The soul of evil resides in many places. In Harry Potter and the Half-Blood Prince, he is told that fragments of the evil Lord Voldemort soul resides in Horcruxes – dark magical objects. In the real world we find fragments of evil in pathological behavior and in all kinds of dark places — the darkness of the mind where avarice, greed, gluttony, pride, cruelty, and all other forms of vice reside, and the darkness of the heart where pain, loneliness, and suffering settle in and displace joy and well-being. But we find some of the worst ‘evil’ behavior in extreme narcissists – sociopaths. The fragmented soul of the sociopath, like Voldemort’s, is well-documented. The analogy of the Horcrux is an apt one.

In an online diary entry, Rowling described a Horcrux as a “receptacle in which a Dark wizard has hidden a part of his soul for the purposes of attaining immortality.” With part of a witch or wizard’s soul thus stored, he or she becomes immortal so long as the Horcrux remains intact, similar to the Eastern European idea of a lich, as in the myth of Koschei the Deathless from the Slavic mythology. For this reason, Horcruxes are typically hidden in a safe location. Even if the witch or wizard’s body is destroyed, a portion of their soul will remain preserved within the Horcrux. However, the destruction of the creator’s body leaves the witch or wizard in a state of half-life, without corporeal form.

The delusion that evil acts can make us immortal is a time honored tale. The pride that preceded the fall of Satan is all about the God-complex, a term used to describe unhealthy narcissism — to feel that one is above all others, including God himself. But in real life cases, it is really the inflation of the grandiose false-self that makes criminals and extreme narcissists feel all powerful.

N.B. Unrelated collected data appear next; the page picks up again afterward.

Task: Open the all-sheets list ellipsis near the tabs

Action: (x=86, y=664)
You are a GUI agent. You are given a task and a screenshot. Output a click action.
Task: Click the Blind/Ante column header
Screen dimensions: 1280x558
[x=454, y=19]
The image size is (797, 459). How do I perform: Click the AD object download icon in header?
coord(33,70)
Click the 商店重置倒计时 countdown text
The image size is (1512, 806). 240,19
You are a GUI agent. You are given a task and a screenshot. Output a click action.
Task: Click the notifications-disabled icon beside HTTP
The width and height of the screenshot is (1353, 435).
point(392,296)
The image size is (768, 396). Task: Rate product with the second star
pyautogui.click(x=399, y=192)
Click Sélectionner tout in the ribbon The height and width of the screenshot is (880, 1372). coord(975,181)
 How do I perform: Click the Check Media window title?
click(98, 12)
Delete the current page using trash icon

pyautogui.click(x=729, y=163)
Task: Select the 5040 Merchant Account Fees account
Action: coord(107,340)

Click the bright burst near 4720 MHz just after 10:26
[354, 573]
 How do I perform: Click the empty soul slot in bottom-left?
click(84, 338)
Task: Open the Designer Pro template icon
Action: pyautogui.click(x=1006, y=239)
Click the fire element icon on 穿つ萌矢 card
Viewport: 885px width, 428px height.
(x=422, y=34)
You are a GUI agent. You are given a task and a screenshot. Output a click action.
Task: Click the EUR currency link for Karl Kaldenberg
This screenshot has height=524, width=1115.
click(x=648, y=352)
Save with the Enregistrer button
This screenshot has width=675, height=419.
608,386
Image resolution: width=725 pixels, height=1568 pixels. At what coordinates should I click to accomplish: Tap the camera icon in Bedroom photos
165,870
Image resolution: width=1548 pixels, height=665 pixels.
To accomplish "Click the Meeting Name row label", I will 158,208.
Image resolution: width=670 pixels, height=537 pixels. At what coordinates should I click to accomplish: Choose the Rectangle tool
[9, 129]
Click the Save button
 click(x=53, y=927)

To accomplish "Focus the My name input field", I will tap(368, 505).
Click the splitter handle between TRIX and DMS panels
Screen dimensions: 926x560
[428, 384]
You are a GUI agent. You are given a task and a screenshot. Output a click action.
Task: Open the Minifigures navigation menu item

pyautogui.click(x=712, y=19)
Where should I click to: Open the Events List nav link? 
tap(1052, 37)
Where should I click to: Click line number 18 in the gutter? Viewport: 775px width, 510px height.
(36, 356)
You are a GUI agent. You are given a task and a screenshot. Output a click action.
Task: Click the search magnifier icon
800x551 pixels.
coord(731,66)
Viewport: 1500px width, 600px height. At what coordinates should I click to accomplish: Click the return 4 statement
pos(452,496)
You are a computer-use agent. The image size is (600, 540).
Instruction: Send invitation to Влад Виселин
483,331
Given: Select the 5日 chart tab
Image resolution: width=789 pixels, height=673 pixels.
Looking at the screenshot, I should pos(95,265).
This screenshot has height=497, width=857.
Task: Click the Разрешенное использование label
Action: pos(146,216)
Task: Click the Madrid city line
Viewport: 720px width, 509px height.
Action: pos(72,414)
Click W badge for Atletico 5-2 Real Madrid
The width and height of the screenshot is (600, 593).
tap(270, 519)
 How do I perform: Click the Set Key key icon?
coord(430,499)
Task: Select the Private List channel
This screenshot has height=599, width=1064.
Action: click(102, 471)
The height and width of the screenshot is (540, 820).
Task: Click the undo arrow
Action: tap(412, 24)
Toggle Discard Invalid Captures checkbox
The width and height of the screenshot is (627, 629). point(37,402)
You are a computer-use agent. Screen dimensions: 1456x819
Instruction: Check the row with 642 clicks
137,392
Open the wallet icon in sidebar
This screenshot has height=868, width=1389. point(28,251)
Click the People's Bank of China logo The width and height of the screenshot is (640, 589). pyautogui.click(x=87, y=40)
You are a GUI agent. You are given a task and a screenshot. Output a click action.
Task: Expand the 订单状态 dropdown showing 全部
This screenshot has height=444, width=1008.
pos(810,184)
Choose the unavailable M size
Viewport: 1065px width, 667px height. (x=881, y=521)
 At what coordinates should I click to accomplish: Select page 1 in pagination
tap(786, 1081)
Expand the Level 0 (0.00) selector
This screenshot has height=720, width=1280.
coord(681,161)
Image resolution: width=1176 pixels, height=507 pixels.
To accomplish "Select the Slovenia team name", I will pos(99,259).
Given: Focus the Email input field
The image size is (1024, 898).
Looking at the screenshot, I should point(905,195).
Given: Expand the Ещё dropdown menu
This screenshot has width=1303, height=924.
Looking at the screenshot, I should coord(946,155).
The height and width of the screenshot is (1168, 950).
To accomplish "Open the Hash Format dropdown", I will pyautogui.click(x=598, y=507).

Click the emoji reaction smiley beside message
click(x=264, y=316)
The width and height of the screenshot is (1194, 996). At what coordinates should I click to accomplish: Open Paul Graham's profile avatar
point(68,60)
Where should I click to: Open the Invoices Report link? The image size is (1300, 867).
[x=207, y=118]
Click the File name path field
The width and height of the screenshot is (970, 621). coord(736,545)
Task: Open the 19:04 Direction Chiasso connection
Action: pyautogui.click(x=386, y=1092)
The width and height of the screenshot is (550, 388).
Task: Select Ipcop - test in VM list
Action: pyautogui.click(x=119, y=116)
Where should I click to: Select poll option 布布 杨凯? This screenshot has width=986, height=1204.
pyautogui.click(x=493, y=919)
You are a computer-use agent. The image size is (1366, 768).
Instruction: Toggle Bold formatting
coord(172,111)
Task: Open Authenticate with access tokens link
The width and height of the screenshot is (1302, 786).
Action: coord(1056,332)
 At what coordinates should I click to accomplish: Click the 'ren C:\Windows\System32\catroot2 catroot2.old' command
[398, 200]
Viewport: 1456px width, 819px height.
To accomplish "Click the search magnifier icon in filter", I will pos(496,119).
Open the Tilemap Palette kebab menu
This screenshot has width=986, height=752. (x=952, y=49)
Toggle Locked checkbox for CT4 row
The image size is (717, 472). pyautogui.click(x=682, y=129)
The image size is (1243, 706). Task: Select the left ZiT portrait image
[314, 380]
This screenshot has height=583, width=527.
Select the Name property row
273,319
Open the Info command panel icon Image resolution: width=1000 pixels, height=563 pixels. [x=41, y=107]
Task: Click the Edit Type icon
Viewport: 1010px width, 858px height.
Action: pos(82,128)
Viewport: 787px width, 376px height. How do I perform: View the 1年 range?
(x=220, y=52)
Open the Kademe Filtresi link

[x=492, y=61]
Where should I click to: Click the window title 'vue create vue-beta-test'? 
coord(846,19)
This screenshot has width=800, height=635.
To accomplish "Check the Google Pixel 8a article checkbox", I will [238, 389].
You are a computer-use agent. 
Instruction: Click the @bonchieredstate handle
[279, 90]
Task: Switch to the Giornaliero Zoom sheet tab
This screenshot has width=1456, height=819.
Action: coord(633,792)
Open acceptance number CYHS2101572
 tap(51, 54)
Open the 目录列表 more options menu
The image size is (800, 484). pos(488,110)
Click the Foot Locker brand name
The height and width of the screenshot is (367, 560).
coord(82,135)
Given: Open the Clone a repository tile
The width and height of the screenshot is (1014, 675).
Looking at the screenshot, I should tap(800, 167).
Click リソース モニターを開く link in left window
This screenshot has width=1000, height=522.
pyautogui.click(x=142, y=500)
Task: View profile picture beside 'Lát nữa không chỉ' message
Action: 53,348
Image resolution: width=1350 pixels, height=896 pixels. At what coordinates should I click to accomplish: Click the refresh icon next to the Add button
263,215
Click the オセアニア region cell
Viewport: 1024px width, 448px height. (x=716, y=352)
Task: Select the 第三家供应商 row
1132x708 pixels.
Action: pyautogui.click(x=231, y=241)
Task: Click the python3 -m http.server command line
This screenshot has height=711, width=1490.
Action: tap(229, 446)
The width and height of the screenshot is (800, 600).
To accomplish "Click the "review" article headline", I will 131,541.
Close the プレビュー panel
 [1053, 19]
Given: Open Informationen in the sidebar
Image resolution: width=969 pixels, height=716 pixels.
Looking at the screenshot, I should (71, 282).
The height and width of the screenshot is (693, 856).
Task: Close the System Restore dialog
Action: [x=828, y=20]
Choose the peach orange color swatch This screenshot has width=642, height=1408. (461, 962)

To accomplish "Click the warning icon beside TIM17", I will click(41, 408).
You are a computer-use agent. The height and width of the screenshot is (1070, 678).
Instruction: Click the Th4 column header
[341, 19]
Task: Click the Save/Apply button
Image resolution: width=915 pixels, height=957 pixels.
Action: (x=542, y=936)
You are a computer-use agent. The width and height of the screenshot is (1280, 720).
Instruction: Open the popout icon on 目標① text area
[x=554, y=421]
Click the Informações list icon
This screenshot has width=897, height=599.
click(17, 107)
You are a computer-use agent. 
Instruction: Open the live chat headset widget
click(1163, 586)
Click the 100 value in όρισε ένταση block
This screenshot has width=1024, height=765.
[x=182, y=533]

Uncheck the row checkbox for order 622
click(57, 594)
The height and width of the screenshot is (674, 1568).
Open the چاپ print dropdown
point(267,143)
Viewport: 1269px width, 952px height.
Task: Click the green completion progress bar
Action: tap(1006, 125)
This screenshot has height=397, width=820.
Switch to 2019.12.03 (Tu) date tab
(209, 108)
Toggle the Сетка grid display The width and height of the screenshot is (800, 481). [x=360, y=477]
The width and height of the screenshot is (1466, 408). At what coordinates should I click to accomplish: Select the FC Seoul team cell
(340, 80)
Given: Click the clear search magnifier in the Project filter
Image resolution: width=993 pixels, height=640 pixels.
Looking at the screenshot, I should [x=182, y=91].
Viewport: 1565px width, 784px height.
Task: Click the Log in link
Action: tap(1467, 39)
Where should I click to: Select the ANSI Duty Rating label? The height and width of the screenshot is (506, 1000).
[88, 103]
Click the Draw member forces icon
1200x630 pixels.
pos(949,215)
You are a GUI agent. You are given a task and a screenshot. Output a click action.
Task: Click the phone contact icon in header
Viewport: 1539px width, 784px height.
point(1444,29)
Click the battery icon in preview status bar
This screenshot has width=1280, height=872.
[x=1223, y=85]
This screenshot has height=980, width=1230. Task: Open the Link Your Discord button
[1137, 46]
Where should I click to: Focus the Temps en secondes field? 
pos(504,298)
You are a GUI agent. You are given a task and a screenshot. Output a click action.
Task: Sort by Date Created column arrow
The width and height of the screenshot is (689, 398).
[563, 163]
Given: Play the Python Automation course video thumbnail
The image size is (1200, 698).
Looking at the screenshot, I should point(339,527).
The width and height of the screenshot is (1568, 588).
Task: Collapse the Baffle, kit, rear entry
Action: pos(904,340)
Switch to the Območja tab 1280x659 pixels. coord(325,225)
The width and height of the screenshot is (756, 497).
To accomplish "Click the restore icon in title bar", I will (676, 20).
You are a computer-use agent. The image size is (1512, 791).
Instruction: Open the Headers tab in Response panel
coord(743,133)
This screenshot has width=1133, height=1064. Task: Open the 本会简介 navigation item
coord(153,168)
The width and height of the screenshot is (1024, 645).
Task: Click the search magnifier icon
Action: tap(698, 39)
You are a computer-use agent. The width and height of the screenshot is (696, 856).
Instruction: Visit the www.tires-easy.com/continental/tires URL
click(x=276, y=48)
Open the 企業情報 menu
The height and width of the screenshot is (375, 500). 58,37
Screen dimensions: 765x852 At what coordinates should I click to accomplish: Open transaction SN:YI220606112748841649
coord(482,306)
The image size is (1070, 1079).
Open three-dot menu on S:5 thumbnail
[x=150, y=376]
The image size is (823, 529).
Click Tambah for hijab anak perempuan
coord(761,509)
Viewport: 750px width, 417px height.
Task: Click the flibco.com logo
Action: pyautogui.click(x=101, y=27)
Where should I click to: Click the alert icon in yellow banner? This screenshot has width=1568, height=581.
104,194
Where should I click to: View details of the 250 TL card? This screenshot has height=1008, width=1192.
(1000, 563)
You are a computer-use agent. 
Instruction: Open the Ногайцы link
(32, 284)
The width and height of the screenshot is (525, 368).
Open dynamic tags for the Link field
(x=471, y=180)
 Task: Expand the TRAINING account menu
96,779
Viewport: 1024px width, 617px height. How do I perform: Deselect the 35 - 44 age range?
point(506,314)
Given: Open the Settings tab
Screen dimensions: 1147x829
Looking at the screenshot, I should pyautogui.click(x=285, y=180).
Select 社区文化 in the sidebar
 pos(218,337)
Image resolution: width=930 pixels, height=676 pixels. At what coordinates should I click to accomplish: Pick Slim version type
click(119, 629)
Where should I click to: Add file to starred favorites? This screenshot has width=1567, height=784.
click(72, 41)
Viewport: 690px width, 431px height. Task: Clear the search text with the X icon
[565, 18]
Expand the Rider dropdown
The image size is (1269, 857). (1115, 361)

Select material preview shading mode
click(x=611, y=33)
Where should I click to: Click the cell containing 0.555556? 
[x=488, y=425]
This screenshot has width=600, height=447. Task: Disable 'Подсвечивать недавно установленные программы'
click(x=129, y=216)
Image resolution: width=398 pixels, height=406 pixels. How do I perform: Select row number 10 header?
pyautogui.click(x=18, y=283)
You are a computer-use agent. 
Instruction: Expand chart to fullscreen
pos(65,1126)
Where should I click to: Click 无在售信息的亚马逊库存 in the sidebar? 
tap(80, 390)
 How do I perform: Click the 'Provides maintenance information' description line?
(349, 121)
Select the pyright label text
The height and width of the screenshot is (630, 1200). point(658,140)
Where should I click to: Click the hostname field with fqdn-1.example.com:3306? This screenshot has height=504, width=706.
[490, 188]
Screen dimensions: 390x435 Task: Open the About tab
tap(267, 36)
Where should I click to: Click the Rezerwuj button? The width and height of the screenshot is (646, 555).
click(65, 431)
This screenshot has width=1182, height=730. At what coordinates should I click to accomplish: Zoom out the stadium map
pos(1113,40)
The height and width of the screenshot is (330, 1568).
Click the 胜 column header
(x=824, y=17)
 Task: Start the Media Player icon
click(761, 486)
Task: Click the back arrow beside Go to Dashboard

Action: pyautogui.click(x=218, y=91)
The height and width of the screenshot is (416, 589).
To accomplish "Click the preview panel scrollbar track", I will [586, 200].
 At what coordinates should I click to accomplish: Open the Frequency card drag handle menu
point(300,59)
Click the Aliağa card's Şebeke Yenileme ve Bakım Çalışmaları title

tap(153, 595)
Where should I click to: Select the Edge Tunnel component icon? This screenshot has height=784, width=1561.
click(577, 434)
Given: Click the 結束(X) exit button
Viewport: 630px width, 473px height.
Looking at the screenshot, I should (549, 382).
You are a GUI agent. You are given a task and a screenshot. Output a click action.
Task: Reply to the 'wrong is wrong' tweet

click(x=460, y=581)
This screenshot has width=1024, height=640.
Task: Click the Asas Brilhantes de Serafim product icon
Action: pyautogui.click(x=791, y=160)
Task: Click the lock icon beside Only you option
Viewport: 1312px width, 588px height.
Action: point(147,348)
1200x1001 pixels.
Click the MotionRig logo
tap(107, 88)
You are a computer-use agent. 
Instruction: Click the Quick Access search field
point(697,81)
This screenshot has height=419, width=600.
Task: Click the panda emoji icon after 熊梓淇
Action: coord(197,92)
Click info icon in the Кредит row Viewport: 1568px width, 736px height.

Rowling is quite clever and effective in her construction of Lord Voldemort. He is evil personified, but not so fantastical that we cannot see the evil and vices that reside in him are unfortunately found in many a mortal. And the half-life we find in Voldemort is not so unlike the maladapted personalities of extreme narcissists. They are anxiety ridden, contentious, controlling, and lacking self-awareness. In all the research I did for my book on unhealthy narcissism I found the consensus by experts was that unhealthy narcissism cannot be cured or reversed. Many people with this type personality are unaware of their problem and go see psychologists for depression. The depression can be treated, but behavior modification has been found to be ineffective as the unhealthy narcissist is not motivated to change, has difficulty seeing their behavior as problematic, and will not express remorse for their bad behavior. Many psychologists have written they do not tell their patients they are suffering from unhealthy narcissism as it is risky to do so for it could drive them deeper into their depression or further damage their fragile fragmented self-image.

A Horcrux can be magically undone only if the creator goes through a process of deep remorse for the murder committed to create the Horcrux. The pain of this remorse is so excruciating that the process itself may kill the creator.